Social movements occur for various reasons and are promoted by various means. People are motivated by what influences their personality. The social movement can be easily defined as an organizational effort by the group to promote or resist changes within the group or society as a whole. To seek change, people have to look at something troublesome. Various political circumstances may also support or interfere with social movements and extremists. Activists and social movement organizations may be able to influence politicians' ideas more, use political instability, or use political systems to control their ability to act.
Non-governmental organizations sometimes contrast with social movements. This is a false dichotomy, just as supporters of social movements want the movement to be more progressive and more dynamic than NGOs. NGOs are an integral part of social movements. Similarly, civil society is a broader concept of all social activities, including individuals, groups, and movements. Whether civil society also covers all economic activities remains a matter of debate. In many cases, society seems to be composed of three sectors, the government, the private sector, and civil society excluding civil society.
Sociology analyzes social stability and factors that influence the dynamics of social movements such as labor, civil rights, feminism, LGBTQ, democracy, environmental protection, both in present and in history. Research has identified the conditions under which these movements occur and the targets that affect their success or failure.

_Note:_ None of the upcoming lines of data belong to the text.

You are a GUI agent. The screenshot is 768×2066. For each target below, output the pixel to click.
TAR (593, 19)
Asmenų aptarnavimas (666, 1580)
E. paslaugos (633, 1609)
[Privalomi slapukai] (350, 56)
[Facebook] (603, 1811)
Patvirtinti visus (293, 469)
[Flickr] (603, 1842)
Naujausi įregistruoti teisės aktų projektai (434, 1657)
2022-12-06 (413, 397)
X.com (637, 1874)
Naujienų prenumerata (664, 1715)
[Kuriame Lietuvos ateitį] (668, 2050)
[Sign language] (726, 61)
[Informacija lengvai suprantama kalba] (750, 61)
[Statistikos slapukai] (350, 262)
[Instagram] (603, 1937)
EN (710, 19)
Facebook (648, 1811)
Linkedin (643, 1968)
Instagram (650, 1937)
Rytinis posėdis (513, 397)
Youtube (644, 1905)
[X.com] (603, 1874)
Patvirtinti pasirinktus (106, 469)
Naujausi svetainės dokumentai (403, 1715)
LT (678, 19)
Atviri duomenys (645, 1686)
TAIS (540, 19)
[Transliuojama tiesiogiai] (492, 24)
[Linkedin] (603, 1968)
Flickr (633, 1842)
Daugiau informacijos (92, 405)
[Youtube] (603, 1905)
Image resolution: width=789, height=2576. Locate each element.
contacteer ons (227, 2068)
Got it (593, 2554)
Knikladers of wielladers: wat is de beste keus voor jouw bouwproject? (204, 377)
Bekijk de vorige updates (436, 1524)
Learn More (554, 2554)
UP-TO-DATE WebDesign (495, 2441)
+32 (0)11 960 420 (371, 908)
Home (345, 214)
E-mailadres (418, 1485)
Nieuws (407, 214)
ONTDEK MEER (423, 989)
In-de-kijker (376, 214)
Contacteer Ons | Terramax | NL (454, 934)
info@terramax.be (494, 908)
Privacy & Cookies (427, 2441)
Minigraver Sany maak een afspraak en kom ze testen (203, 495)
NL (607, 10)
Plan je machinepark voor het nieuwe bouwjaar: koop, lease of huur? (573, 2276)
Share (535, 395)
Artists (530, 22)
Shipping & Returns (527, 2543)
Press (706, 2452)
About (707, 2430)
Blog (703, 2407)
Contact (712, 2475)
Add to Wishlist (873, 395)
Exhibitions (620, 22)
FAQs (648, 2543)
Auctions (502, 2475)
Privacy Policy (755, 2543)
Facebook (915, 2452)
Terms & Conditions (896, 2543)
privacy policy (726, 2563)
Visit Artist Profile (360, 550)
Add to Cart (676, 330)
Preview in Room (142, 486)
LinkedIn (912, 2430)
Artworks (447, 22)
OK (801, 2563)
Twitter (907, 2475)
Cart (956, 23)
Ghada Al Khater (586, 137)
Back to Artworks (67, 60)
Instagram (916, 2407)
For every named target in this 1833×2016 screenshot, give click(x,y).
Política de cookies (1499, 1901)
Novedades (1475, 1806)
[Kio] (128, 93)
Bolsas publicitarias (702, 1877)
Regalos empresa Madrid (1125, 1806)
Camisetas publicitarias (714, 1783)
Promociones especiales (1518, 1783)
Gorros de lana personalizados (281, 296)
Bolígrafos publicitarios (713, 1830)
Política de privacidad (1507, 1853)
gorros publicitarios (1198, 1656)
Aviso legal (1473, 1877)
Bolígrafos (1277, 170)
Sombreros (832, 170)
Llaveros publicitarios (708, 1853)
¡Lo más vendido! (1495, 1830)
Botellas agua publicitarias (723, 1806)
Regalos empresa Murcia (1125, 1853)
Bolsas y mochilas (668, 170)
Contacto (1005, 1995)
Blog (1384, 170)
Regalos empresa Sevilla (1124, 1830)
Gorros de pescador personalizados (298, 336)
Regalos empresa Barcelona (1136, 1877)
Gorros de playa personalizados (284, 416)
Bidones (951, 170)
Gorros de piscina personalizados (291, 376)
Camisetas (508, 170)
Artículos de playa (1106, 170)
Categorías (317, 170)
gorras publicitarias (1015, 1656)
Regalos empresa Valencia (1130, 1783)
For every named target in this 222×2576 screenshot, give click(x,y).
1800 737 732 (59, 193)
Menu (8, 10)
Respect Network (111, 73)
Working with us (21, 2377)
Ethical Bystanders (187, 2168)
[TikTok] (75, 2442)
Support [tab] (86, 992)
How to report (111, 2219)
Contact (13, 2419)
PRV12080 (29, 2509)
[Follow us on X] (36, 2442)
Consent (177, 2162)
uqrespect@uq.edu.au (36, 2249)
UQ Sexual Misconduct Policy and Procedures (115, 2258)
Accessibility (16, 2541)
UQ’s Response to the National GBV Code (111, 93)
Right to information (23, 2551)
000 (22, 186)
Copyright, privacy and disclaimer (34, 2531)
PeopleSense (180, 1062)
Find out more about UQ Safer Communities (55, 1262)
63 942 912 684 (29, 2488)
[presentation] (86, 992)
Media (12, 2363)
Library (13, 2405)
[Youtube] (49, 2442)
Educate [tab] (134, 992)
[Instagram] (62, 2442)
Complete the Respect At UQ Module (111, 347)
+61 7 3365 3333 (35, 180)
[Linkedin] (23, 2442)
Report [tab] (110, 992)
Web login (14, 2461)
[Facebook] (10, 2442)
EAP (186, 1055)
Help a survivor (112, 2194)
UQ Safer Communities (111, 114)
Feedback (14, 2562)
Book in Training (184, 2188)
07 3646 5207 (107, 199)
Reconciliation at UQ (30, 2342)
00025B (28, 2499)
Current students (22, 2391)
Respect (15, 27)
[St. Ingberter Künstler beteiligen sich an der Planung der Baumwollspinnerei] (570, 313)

There are some additional lessons about the results of the campaign on the civil rights movement. In particular, when interpreting the results of exercises, careful consideration should be given to various costs of the target and participation in sports by third parties. Although we refer to "sports" in singular form, it is actually more accurate to consider exercise as a different constellation of individuals and organizations with different strategies and goals. In terms of obtaining legislative benefits, attention to the civil rights movement can provide information, but it also has problems due to the unique characteristics of the civil rights struggle. For example, the main demand of campaigns is already broadly endorsed, and the cost to implement these changes may be limited primarily to a certain region of the United States. For example, assuming that Birmingham's protest in 1963 was directed to the civil rights law in 1964 in some automatic way it would be a mistake.
Movement is basically to change the force to achieve results. Normally, this requires relocation of political power, the Suffragette movement of the 1920s called for women a voting right, demanding the law that the equality movement of marriage in the 2000s grants same-sex marriage, the civil rights movement Starting in the 1950s and continuing today Terminate discrimination with apartheid. It also includes the migration of farm workers for fair wages and workers' rights in the 1960s, economic power like equal wages for equal labor from 1950s to the present for women and men It means relocation. Rewards work. Or, like the black wave movement in the 1960s and 1970s and the second wave of the feminist movement, it can change social power.